=== EXCERPTED DATA ===

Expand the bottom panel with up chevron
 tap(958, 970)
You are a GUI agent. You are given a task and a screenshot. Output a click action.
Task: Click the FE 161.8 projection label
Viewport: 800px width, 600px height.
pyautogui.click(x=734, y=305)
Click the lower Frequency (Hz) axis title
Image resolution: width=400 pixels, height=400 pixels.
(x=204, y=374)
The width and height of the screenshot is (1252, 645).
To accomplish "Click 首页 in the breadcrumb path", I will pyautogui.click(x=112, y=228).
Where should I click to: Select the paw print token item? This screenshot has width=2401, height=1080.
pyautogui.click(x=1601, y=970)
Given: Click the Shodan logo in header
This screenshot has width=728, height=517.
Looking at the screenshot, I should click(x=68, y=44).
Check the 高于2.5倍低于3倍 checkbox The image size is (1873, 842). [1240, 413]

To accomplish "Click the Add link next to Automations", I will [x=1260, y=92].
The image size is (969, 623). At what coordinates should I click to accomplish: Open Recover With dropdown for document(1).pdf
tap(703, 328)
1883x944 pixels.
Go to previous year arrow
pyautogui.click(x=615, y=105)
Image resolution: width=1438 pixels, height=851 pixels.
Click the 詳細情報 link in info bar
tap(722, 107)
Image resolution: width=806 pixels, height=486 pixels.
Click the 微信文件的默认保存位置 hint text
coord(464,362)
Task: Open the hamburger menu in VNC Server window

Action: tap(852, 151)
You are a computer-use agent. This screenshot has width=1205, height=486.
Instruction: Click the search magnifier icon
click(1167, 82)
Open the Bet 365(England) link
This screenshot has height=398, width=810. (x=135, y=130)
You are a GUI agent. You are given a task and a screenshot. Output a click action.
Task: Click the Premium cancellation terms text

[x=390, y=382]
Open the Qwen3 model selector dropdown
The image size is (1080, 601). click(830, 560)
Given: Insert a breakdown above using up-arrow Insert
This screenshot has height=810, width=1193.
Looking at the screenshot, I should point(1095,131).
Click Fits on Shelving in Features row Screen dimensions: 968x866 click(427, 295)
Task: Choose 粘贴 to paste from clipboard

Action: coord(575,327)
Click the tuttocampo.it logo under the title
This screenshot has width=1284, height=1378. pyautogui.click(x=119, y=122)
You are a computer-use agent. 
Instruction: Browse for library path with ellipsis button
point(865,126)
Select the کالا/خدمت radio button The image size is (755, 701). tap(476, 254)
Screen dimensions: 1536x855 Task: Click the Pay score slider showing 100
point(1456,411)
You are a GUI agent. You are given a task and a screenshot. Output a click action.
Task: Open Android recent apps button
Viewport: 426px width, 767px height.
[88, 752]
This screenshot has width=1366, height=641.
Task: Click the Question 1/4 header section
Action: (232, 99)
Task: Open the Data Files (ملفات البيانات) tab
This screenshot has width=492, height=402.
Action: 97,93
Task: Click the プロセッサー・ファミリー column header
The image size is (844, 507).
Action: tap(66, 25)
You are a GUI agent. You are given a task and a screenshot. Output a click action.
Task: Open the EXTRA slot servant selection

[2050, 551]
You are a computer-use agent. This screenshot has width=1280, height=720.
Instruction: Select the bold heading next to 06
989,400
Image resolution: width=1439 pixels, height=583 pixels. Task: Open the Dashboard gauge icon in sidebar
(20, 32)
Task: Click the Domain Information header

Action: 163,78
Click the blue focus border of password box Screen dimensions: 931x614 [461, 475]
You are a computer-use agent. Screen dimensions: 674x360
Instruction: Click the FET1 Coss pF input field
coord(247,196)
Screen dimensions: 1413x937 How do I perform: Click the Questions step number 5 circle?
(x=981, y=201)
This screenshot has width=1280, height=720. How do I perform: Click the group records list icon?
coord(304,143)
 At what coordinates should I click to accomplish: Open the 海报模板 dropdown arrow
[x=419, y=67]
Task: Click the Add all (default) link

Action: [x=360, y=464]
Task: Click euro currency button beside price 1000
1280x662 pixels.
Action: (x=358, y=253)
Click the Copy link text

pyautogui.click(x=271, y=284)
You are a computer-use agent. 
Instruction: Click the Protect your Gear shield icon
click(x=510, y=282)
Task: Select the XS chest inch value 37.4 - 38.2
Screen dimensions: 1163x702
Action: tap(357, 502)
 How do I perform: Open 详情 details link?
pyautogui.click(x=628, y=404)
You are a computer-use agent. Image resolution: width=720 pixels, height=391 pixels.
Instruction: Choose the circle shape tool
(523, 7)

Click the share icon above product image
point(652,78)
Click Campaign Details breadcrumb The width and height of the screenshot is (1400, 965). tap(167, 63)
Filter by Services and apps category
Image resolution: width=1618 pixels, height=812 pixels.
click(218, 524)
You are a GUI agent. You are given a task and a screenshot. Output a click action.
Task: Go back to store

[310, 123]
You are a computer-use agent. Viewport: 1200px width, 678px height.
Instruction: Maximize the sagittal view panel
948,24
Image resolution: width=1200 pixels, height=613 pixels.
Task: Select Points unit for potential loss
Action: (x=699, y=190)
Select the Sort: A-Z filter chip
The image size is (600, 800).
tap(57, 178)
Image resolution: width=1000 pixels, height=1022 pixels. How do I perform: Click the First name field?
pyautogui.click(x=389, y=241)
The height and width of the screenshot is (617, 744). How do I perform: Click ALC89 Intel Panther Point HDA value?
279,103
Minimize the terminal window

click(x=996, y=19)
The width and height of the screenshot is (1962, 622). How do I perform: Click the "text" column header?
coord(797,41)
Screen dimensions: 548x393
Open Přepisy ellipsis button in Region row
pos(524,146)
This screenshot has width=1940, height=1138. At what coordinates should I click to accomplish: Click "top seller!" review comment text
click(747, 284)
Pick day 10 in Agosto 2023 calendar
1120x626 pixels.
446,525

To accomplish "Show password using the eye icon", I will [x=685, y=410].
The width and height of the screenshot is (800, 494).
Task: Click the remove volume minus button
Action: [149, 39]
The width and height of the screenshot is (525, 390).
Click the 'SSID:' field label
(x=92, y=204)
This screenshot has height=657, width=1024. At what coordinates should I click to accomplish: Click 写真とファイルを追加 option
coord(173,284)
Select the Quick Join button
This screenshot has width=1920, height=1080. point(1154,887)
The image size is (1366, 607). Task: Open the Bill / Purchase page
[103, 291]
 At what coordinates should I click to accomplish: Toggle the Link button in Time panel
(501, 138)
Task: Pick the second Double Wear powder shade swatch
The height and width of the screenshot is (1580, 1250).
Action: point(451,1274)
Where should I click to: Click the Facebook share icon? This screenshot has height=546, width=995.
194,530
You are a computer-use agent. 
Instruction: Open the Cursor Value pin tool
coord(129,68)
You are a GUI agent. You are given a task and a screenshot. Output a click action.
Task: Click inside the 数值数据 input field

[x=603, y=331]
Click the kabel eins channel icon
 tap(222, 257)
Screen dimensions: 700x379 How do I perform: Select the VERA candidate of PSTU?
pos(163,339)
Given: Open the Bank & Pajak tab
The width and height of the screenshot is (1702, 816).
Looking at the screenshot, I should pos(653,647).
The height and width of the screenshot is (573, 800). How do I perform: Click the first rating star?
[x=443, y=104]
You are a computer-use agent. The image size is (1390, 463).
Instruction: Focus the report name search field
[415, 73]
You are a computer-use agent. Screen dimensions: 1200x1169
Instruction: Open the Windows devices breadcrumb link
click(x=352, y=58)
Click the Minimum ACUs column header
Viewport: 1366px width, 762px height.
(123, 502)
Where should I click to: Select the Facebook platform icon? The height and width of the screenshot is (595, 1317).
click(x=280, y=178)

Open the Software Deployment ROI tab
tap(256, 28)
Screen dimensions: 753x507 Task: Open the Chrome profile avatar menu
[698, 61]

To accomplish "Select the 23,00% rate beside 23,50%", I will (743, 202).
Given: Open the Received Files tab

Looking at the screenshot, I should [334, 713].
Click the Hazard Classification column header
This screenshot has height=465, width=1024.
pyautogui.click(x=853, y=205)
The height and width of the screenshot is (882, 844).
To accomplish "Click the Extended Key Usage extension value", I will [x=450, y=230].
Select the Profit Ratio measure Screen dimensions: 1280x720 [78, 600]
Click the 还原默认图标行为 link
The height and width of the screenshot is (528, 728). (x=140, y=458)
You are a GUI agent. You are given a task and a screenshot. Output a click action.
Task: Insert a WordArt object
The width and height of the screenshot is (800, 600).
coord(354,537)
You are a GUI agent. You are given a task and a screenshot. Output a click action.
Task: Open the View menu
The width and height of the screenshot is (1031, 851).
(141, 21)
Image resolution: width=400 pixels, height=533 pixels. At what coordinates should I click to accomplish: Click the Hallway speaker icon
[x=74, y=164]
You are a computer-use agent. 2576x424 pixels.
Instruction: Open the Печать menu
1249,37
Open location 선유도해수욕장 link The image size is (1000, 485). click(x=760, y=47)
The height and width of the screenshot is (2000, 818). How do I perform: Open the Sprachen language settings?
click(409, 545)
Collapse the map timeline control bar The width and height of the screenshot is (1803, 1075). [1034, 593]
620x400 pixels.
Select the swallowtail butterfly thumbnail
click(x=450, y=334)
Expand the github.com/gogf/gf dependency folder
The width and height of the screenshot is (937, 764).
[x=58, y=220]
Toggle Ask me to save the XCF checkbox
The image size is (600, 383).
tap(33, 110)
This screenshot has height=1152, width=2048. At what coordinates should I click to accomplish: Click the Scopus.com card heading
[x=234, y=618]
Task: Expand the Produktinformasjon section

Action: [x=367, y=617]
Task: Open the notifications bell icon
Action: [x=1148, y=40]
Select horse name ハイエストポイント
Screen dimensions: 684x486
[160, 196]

===

- _YOUR INSTRUCTIONS_
Output should match, line for line, the stretch of the material above from the line holding "The image size is (1366, 607)." through the line holding "The height and width of the screenshot is (882, 844).".

- _ANSWER FOR THIS EXERCISE_
The image size is (1366, 607). Task: Open the Bill / Purchase page
[103, 291]
 At what coordinates should I click to accomplish: Toggle the Link button in Time panel
(501, 138)
Task: Pick the second Double Wear powder shade swatch
The height and width of the screenshot is (1580, 1250).
Action: point(451,1274)
Where should I click to: Click the Facebook share icon? This screenshot has height=546, width=995.
194,530
You are a computer-use agent. 
Instruction: Open the Cursor Value pin tool
coord(129,68)
You are a GUI agent. You are given a task and a screenshot. Output a click action.
Task: Click inside the 数值数据 input field

[x=603, y=331]
Click the kabel eins channel icon
 tap(222, 257)
Screen dimensions: 700x379 How do I perform: Select the VERA candidate of PSTU?
pos(163,339)
Given: Open the Bank & Pajak tab
The width and height of the screenshot is (1702, 816).
Looking at the screenshot, I should pos(653,647).
The height and width of the screenshot is (573, 800). How do I perform: Click the first rating star?
[x=443, y=104]
You are a computer-use agent. The image size is (1390, 463).
Instruction: Focus the report name search field
[415, 73]
You are a computer-use agent. Screen dimensions: 1200x1169
Instruction: Open the Windows devices breadcrumb link
click(x=352, y=58)
Click the Minimum ACUs column header
Viewport: 1366px width, 762px height.
(123, 502)
Where should I click to: Select the Facebook platform icon? The height and width of the screenshot is (595, 1317).
click(x=280, y=178)

Open the Software Deployment ROI tab
tap(256, 28)
Screen dimensions: 753x507 Task: Open the Chrome profile avatar menu
[698, 61]

To accomplish "Select the 23,00% rate beside 23,50%", I will (743, 202).
Given: Open the Received Files tab

Looking at the screenshot, I should [334, 713].
Click the Hazard Classification column header
This screenshot has height=465, width=1024.
pyautogui.click(x=853, y=205)
The height and width of the screenshot is (882, 844).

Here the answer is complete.